**TASK GOAL:**
Output only the lines below that start at the line containing "This screenshot has height=717, width=1567." and end at the line containing "Given: Click the", with both ends kept.

*** Opening of MATERIAL TO PROCESS ***

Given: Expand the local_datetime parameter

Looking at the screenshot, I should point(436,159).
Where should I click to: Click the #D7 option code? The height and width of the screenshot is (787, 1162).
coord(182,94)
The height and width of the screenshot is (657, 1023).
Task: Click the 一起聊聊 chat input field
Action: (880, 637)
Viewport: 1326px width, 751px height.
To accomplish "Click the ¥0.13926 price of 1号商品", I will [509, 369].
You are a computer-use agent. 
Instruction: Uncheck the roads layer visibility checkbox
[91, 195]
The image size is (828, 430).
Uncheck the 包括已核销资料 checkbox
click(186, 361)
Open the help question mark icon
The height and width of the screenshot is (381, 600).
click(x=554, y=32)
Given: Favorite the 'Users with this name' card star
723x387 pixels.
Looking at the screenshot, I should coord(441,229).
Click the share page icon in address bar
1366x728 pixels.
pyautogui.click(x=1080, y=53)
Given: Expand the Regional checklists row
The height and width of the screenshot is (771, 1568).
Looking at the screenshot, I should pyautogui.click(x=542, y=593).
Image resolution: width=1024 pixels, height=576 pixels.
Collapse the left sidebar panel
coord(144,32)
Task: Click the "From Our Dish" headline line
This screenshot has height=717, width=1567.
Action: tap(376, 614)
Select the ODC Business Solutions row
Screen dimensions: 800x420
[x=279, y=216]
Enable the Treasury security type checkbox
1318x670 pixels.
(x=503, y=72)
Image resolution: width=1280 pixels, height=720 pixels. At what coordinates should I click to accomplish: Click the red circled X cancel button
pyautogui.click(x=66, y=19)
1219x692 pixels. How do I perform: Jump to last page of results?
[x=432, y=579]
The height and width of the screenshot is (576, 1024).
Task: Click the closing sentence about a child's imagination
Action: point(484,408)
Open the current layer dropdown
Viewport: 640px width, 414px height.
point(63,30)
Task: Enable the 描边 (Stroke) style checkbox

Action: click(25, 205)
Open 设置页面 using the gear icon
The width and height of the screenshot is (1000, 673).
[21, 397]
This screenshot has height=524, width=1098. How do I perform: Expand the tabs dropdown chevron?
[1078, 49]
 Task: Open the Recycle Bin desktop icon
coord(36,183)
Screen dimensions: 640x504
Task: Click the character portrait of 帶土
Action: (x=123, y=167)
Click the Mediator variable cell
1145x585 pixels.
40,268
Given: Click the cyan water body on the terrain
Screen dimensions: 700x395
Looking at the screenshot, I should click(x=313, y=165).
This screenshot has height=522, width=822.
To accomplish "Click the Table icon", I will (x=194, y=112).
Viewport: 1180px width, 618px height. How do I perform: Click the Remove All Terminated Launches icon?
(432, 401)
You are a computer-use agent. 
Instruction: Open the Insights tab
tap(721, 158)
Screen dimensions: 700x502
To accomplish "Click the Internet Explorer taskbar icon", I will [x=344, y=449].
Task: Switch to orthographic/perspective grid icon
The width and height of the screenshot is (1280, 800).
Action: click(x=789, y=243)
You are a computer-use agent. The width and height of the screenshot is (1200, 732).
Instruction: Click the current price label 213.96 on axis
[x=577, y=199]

*** Close of MATERIAL TO PROCESS ***

**REPLY:**
This screenshot has height=717, width=1567.
Action: tap(376, 614)
Select the ODC Business Solutions row
Screen dimensions: 800x420
[x=279, y=216]
Enable the Treasury security type checkbox
1318x670 pixels.
(x=503, y=72)
Image resolution: width=1280 pixels, height=720 pixels. At what coordinates should I click to accomplish: Click the red circled X cancel button
pyautogui.click(x=66, y=19)
1219x692 pixels. How do I perform: Jump to last page of results?
[x=432, y=579]
The height and width of the screenshot is (576, 1024).
Task: Click the closing sentence about a child's imagination
Action: point(484,408)
Open the current layer dropdown
Viewport: 640px width, 414px height.
point(63,30)
Task: Enable the 描边 (Stroke) style checkbox

Action: click(25, 205)
Open 设置页面 using the gear icon
The width and height of the screenshot is (1000, 673).
[21, 397]
This screenshot has height=524, width=1098. How do I perform: Expand the tabs dropdown chevron?
[1078, 49]
 Task: Open the Recycle Bin desktop icon
coord(36,183)
Screen dimensions: 640x504
Task: Click the character portrait of 帶土
Action: (x=123, y=167)
Click the Mediator variable cell
1145x585 pixels.
40,268
Given: Click the cyan water body on the terrain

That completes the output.